What a topsy-turvy affair it had been! How strikingly different a disposition from that which she had contemplated had come about! She had told herself that she must for ever be in love with that beautiful face, that slim, active body, those deft, decided movements; and she had told herself that his vulgarities were things of no moment, things to which she would swiftly get used. But events had been evolved otherwise. She was used to his beauty; his vulgarities were cumulative in their effect on her; instead of getting used to them she was daily more irritated by them and — more ashamed of them. She had imagined even that it would be easy to cure them, to eradicate them. But it proved to be a task like that of emptying a spring with a teacup. She had thought that they lay, so to speak, like casual water on the surface of the ground, a mere puddle that the sun would swiftly drink up. It was not so; they sprang from his nature, and came welling up bubbling and plenteous and inexhaustible.
And there was something about them, so it seemed to her now, that tinged and made unpalatable all the good qualities in which he was so rich. You could draw a gallon of pure fresh kindness from that well-spring which was inexhaustible, but even before you had time to p
ut your lips to it, and drink of it, some drop — quite a little drop — would trickle in from the source of his vulgarity and taint it all. It was even worse than that; there was a permanent leak from the one into the other, the kindness was tainted at the source.

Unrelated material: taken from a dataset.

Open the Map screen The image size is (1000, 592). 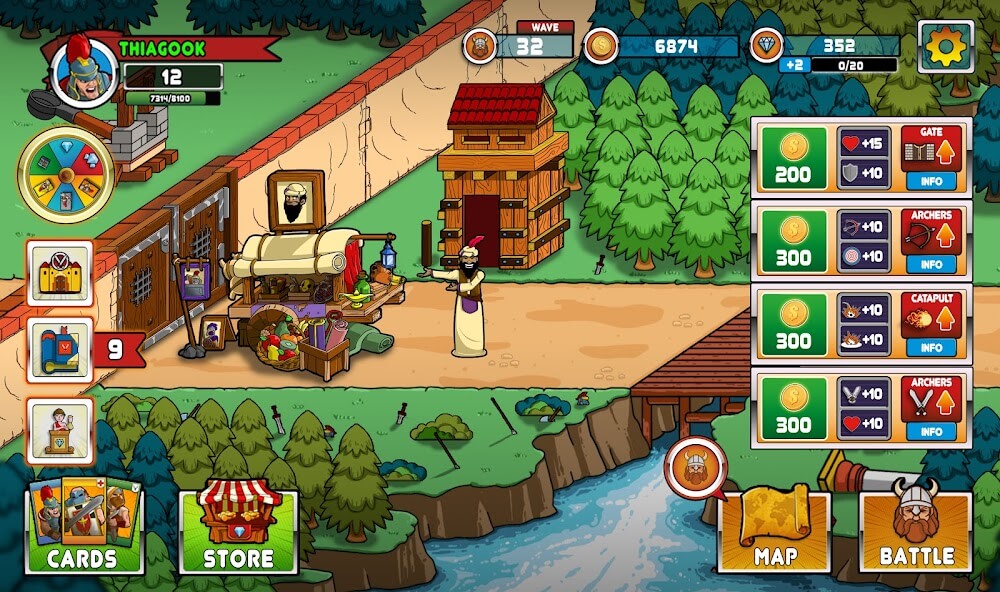[x=774, y=532]
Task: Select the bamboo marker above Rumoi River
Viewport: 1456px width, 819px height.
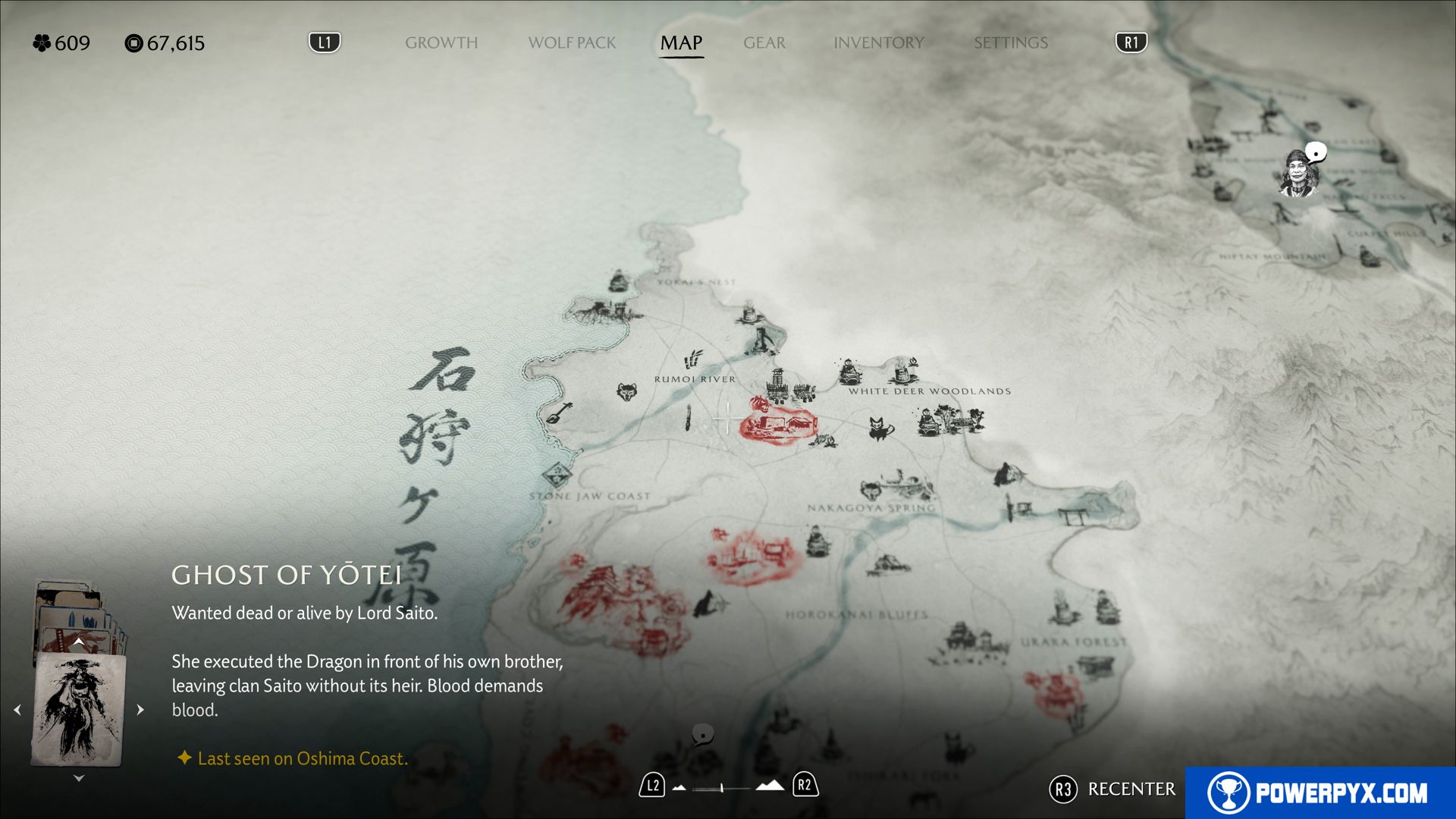Action: pyautogui.click(x=693, y=359)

Dora did not indulge in these reflections from any spirit of idle criticism or morbid dissection. She wanted to see how they stood, how bad things were, and what chance there was of their righting themselves. They were no longer mere surface vulgarities in him (or so she believed) that got on her nerves: she no longer particularly minded whether he said “handsome lady” or not; what she did mind was the impulse that prompted him, for instance, to suggest that she might go down and see Uncle Alf because he gave them “fifteen thou.” a year. She minded his saying he had guessed the reason why she did not want to establish herself in Park Lane; namely, because she wanted to be alone with him. She minded the suggestion that she had written to say the flat was stuffy, in order to be asked there. It was all common, common; he judged her by impossible standards, standards that were inconceivable. And yet all the time he was good, he was kind, he had all the qualities that should make her love him, make her devotion an imperishable thing. As it was, they had been married scarcely six months, and already she knew that at times he so got on to her nerves that she could have screamed. Already, as she began to look closely at these things, she felt she was glad they were going to Park Lane; she was glad that limitations were placed on her being alone with him.
It was a little cooler out of town, and Richmond Park was in the full luxuriance of its summer beauty. They had entered by the Roehampton Gate; she had still half an hour to spare before the time she had said she would be at Uncle Alfred’s, and she directed her driver to turn up to the left, past the White Lodge, and go round by Robin Hood Gate and Kingston Gate. A delicious smell of greenness and coolness came from the noble groves of trees, beneath the clear shade of which, knee-deep in the varnished green of the young bracken, stood herds of fallow deer with twitching ears and switching tails, warding off the persistence of the flies. All the sweet forest sights and sounds were there: the air was full of the buzz of insects, and hidden birds called to each other from among the branches. Distantly on the right she could see gleams of water, where the Pen Ponds lay basking in the sunlight, and the flush of mauve and red from the great rhododendron thickets above them. All the triumph of summer time was there; all the joy of the ripeness and maturity of the year, of the kindled and immortal vitality of the world. But for herself, though every day brought nearer to her the miracle of motherhood, it seemed as if summer had stopped.